-------- EXCERPTED RECORDS

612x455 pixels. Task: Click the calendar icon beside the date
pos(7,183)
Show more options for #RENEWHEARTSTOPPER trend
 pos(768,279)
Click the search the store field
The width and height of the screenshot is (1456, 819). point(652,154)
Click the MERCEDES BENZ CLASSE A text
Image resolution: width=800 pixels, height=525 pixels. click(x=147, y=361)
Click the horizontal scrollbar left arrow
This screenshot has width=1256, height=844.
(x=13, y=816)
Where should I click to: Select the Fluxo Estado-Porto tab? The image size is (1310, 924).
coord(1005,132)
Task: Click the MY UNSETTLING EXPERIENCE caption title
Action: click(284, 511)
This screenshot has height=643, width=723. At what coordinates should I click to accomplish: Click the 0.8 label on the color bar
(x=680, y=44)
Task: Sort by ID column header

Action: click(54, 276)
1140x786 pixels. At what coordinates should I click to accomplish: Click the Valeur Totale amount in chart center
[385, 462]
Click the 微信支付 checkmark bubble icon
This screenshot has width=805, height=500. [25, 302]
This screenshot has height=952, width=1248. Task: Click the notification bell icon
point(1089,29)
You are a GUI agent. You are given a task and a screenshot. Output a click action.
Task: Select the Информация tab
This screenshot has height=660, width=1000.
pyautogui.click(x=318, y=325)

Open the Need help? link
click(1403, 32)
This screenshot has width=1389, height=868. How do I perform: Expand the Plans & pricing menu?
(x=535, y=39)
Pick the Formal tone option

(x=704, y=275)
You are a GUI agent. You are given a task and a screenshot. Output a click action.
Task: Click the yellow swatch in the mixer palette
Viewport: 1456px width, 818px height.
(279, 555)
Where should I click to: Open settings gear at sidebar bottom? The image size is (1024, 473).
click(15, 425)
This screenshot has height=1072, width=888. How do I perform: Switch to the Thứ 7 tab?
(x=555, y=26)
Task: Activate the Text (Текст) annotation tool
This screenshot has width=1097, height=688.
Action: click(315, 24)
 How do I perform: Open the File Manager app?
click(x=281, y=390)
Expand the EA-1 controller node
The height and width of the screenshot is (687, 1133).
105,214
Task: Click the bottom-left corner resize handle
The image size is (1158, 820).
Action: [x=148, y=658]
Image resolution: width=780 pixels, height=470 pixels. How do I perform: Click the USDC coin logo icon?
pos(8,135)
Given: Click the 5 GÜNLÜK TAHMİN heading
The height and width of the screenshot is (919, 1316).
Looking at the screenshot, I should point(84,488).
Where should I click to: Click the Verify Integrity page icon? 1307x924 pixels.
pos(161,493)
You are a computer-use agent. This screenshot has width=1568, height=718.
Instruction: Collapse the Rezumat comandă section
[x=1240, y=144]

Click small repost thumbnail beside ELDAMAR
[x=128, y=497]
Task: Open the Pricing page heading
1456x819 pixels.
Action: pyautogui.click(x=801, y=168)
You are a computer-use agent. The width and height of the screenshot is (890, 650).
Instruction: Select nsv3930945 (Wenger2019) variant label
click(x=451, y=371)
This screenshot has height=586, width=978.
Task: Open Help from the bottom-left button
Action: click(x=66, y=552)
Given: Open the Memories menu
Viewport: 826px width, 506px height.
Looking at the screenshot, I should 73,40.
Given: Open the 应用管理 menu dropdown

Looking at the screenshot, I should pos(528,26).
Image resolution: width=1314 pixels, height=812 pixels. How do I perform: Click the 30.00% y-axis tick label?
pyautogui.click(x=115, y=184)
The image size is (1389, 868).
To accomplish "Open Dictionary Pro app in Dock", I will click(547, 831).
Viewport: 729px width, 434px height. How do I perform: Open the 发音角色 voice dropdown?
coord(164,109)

----------------

*SHORT TASK*
Reproduce all of the data above without any alteration.

*RESULT FOR THIS TASK*
612x455 pixels. Task: Click the calendar icon beside the date
pos(7,183)
Show more options for #RENEWHEARTSTOPPER trend
 pos(768,279)
Click the search the store field
The width and height of the screenshot is (1456, 819). point(652,154)
Click the MERCEDES BENZ CLASSE A text
Image resolution: width=800 pixels, height=525 pixels. click(x=147, y=361)
Click the horizontal scrollbar left arrow
This screenshot has width=1256, height=844.
(x=13, y=816)
Where should I click to: Select the Fluxo Estado-Porto tab? The image size is (1310, 924).
coord(1005,132)
Task: Click the MY UNSETTLING EXPERIENCE caption title
Action: click(284, 511)
This screenshot has height=643, width=723. At what coordinates should I click to accomplish: Click the 0.8 label on the color bar
(x=680, y=44)
Task: Sort by ID column header

Action: click(54, 276)
1140x786 pixels. At what coordinates should I click to accomplish: Click the Valeur Totale amount in chart center
[385, 462]
Click the 微信支付 checkmark bubble icon
This screenshot has width=805, height=500. [25, 302]
This screenshot has height=952, width=1248. Task: Click the notification bell icon
point(1089,29)
You are a GUI agent. You are given a task and a screenshot. Output a click action.
Task: Select the Информация tab
This screenshot has height=660, width=1000.
pyautogui.click(x=318, y=325)

Open the Need help? link
click(1403, 32)
This screenshot has width=1389, height=868. How do I perform: Expand the Plans & pricing menu?
(x=535, y=39)
Pick the Formal tone option

(x=704, y=275)
You are a GUI agent. You are given a task and a screenshot. Output a click action.
Task: Click the yellow swatch in the mixer palette
Viewport: 1456px width, 818px height.
(279, 555)
Where should I click to: Open settings gear at sidebar bottom? The image size is (1024, 473).
click(15, 425)
This screenshot has height=1072, width=888. How do I perform: Switch to the Thứ 7 tab?
(x=555, y=26)
Task: Activate the Text (Текст) annotation tool
This screenshot has width=1097, height=688.
Action: click(315, 24)
 How do I perform: Open the File Manager app?
click(x=281, y=390)
Expand the EA-1 controller node
The height and width of the screenshot is (687, 1133).
105,214
Task: Click the bottom-left corner resize handle
The image size is (1158, 820).
Action: [x=148, y=658]
Image resolution: width=780 pixels, height=470 pixels. How do I perform: Click the USDC coin logo icon?
pos(8,135)
Given: Click the 5 GÜNLÜK TAHMİN heading
The height and width of the screenshot is (919, 1316).
Looking at the screenshot, I should point(84,488).
Where should I click to: Click the Verify Integrity page icon? 1307x924 pixels.
pos(161,493)
You are a computer-use agent. This screenshot has width=1568, height=718.
Instruction: Collapse the Rezumat comandă section
[x=1240, y=144]

Click small repost thumbnail beside ELDAMAR
[x=128, y=497]
Task: Open the Pricing page heading
1456x819 pixels.
Action: pyautogui.click(x=801, y=168)
You are a computer-use agent. The width and height of the screenshot is (890, 650).
Instruction: Select nsv3930945 (Wenger2019) variant label
click(x=451, y=371)
This screenshot has height=586, width=978.
Task: Open Help from the bottom-left button
Action: click(x=66, y=552)
Given: Open the Memories menu
Viewport: 826px width, 506px height.
Looking at the screenshot, I should 73,40.
Given: Open the 应用管理 menu dropdown

Looking at the screenshot, I should pos(528,26).
Image resolution: width=1314 pixels, height=812 pixels. How do I perform: Click the 30.00% y-axis tick label?
pyautogui.click(x=115, y=184)
The image size is (1389, 868).
To accomplish "Open Dictionary Pro app in Dock", I will click(547, 831).
Viewport: 729px width, 434px height. How do I perform: Open the 发音角色 voice dropdown?
coord(164,109)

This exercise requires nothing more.